(Information begins)

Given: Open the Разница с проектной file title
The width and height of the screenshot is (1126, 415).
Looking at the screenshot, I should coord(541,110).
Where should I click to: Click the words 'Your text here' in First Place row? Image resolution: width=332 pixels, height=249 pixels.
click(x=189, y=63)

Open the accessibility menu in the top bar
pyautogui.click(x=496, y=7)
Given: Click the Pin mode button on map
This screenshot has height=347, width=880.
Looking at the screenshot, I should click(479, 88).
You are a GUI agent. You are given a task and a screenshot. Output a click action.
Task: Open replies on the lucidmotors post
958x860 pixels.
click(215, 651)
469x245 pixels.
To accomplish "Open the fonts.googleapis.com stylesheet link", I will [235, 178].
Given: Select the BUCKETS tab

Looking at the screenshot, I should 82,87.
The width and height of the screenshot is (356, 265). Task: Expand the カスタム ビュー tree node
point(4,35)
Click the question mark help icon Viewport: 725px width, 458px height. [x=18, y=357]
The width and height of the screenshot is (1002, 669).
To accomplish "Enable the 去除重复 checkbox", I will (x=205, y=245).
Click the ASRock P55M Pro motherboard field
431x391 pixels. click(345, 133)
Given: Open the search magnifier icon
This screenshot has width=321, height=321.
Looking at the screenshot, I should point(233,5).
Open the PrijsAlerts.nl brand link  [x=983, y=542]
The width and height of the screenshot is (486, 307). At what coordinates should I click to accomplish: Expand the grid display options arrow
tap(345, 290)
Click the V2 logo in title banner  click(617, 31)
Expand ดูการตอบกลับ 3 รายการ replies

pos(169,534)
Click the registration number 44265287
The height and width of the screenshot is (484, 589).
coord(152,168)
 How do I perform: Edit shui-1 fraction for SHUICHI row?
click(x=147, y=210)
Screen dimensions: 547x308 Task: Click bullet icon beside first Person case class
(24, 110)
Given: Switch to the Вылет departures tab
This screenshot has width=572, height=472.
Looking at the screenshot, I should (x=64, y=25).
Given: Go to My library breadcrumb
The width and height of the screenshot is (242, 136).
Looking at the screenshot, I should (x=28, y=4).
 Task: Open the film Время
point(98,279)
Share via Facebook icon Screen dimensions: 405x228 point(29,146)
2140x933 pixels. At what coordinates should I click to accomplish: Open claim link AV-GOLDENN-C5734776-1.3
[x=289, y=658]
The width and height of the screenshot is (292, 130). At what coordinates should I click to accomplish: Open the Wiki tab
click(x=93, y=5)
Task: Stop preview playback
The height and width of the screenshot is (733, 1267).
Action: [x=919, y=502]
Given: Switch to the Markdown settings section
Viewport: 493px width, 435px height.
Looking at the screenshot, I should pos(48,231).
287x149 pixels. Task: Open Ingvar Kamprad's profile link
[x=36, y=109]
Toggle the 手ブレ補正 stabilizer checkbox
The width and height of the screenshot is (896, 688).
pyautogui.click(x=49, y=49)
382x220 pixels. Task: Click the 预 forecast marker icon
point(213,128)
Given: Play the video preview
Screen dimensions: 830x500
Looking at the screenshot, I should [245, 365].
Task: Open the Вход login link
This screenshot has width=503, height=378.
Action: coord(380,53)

(Information ends)

-- Exercise directions --
Print the records again in their entirety, character for character.

-- Answer --
Given: Open the Разница с проектной file title
The width and height of the screenshot is (1126, 415).
Looking at the screenshot, I should coord(541,110).
Where should I click to: Click the words 'Your text here' in First Place row? Image resolution: width=332 pixels, height=249 pixels.
click(x=189, y=63)

Open the accessibility menu in the top bar
pyautogui.click(x=496, y=7)
Given: Click the Pin mode button on map
This screenshot has height=347, width=880.
Looking at the screenshot, I should click(479, 88).
You are a GUI agent. You are given a task and a screenshot. Output a click action.
Task: Open replies on the lucidmotors post
958x860 pixels.
click(215, 651)
469x245 pixels.
To accomplish "Open the fonts.googleapis.com stylesheet link", I will [235, 178].
Given: Select the BUCKETS tab

Looking at the screenshot, I should 82,87.
The width and height of the screenshot is (356, 265). Task: Expand the カスタム ビュー tree node
point(4,35)
Click the question mark help icon Viewport: 725px width, 458px height. [x=18, y=357]
The width and height of the screenshot is (1002, 669).
To accomplish "Enable the 去除重复 checkbox", I will (x=205, y=245).
Click the ASRock P55M Pro motherboard field
431x391 pixels. click(345, 133)
Given: Open the search magnifier icon
This screenshot has width=321, height=321.
Looking at the screenshot, I should point(233,5).
Open the PrijsAlerts.nl brand link  [x=983, y=542]
The width and height of the screenshot is (486, 307). At what coordinates should I click to accomplish: Expand the grid display options arrow
tap(345, 290)
Click the V2 logo in title banner  click(617, 31)
Expand ดูการตอบกลับ 3 รายการ replies

pos(169,534)
Click the registration number 44265287
The height and width of the screenshot is (484, 589).
coord(152,168)
 How do I perform: Edit shui-1 fraction for SHUICHI row?
click(x=147, y=210)
Screen dimensions: 547x308 Task: Click bullet icon beside first Person case class
(24, 110)
Given: Switch to the Вылет departures tab
This screenshot has width=572, height=472.
Looking at the screenshot, I should (x=64, y=25).
Given: Go to My library breadcrumb
The width and height of the screenshot is (242, 136).
Looking at the screenshot, I should (x=28, y=4).
 Task: Open the film Время
point(98,279)
Share via Facebook icon Screen dimensions: 405x228 point(29,146)
2140x933 pixels. At what coordinates should I click to accomplish: Open claim link AV-GOLDENN-C5734776-1.3
[x=289, y=658]
The width and height of the screenshot is (292, 130). At what coordinates should I click to accomplish: Open the Wiki tab
click(x=93, y=5)
Task: Stop preview playback
The height and width of the screenshot is (733, 1267).
Action: [x=919, y=502]
Given: Switch to the Markdown settings section
Viewport: 493px width, 435px height.
Looking at the screenshot, I should pos(48,231).
287x149 pixels. Task: Open Ingvar Kamprad's profile link
[x=36, y=109]
Toggle the 手ブレ補正 stabilizer checkbox
The width and height of the screenshot is (896, 688).
pyautogui.click(x=49, y=49)
382x220 pixels. Task: Click the 预 forecast marker icon
point(213,128)
Given: Play the video preview
Screen dimensions: 830x500
Looking at the screenshot, I should [245, 365].
Task: Open the Вход login link
This screenshot has width=503, height=378.
Action: coord(380,53)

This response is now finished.